> Problem statement
Without any images, write the listing below out word for word.

> Recorded information
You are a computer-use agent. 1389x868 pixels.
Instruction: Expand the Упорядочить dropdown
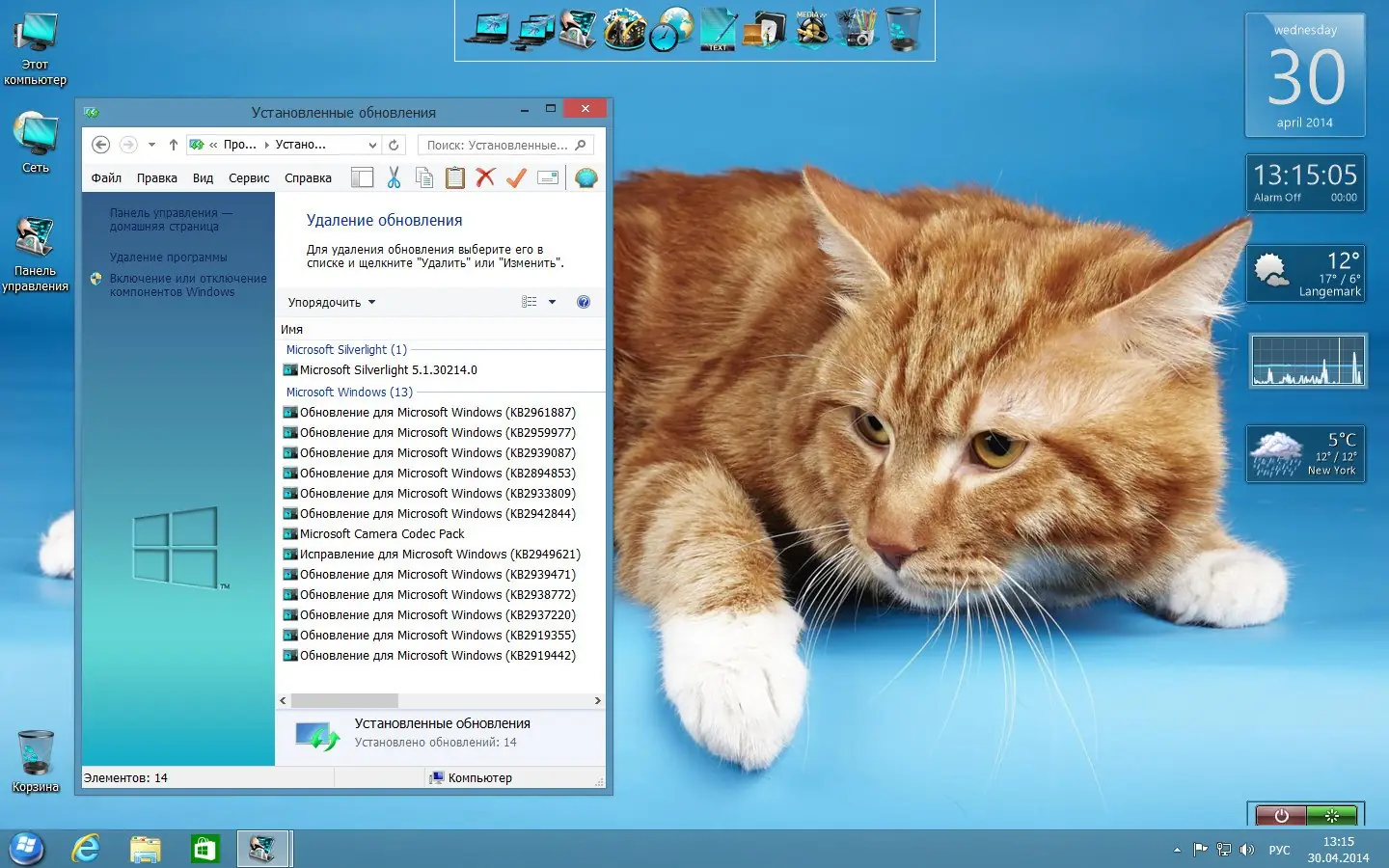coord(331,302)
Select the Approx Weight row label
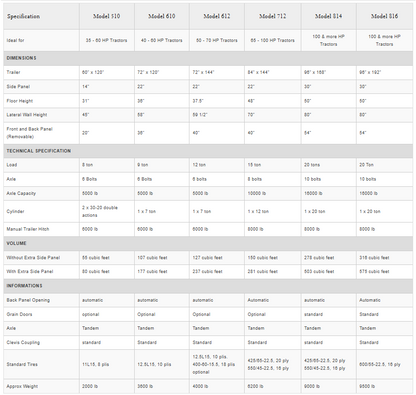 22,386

> Exercise output
You are a computer-use agent. 1389x868 pixels.
Instruction: Expand the Упорядочить dropdown
coord(331,302)
Select the Approx Weight row label
 22,386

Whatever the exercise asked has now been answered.